Following The Nine Years War, the remnants of Patrick Sarsfield's Wild Geese were incorporated into the Brigade, fighting with distinction on some of Europe's bloodiest battlefields including Steenkerque (3 August 1692) and Malplaquet (11 September 1709). Louis XIV is said to have complained to Mountcashel that his men were the most boisterous and ungovernable of any in the French service. The Colonel replied:
"The truth of Your Majesty's observation is very clear and very generally acknowledged, for all your enemies say the same".
The Irish Brigade would cement its place in history at the Battle of Fontenoy on 11 May 1745. Placed on the left of the French line, the Brigade charged and crushed the British right at the moment of crisis in the battle, its charge heralded by cries of "Cuimhnígí ar Luimneach agus ar fheall na Sasanach!" (Remember Limerick and Saxon perfidy!). The Brigade captured a number of Colours, including those of the 2nd or Coldstream Guards and the 25th of Foot (Later the 1st Battalion The Royal Regiment of Scotland). The battle was a bloody defeat for the British and, after hearing of the ferocity of The Irish Brigade's attack, King George II is reported to have commented:
"Cursed be the laws that deprive me of such subjects."
Within a year an Irish Brigade piquet of some 650 men would meet another British army, as at Fontenoy, commanded by The Duke of Cumberland.

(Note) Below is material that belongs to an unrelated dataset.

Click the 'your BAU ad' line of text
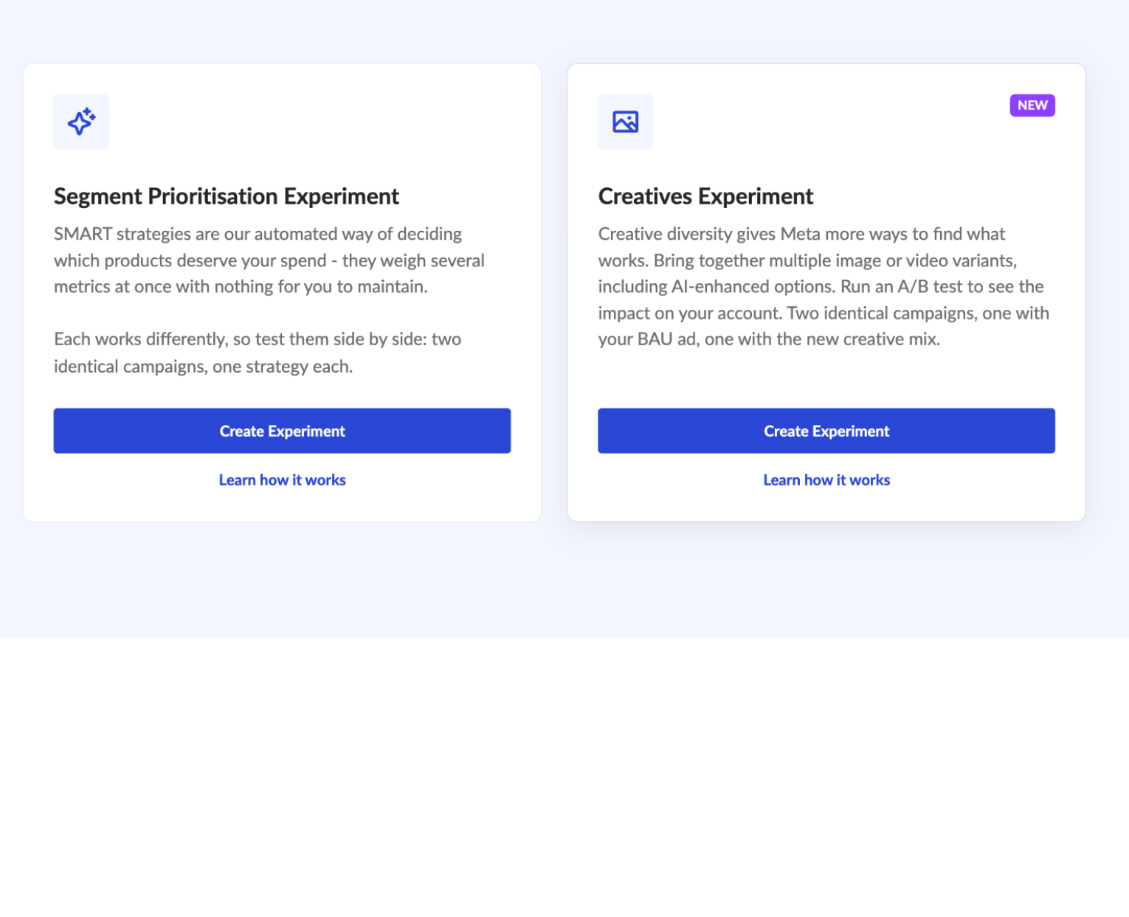The width and height of the screenshot is (1129, 917). click(769, 339)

This time they met upon the heathland moor of Culloden on 16 April 1746, where, within the British ranks, were 300 men of the 27th (Blakeney's) Regiment, later The Royal Inniskilling Fusiliers. This time the tide of battle flowed the way of the British. The crushing defeat of the Jacobite Army at Culloden marked the end of the Stuart fight for the thrones of England, Scotland and Ireland.
King George II's lament that the British Army was deprived of Irish soldiers would be addressed by the repeal of the Penal Laws and the subsequent floods of Irish recruits into every regiment of the British Army. This tradition, inheritors of the The Wild Geese, endured beyond Ireland's independence. On 9 October 1941 Churchill wrote to the Chief of The Imperial General Staff, "Pray let me have your views, and if possible your plans, for the forming of an Irish Brigade", a request that led to the formation of 38th (Irish) Brigade in which Irish men from north and south - and from the diaspora - served with distinction in the ranks of the British Army.
It is a tradition that endures still.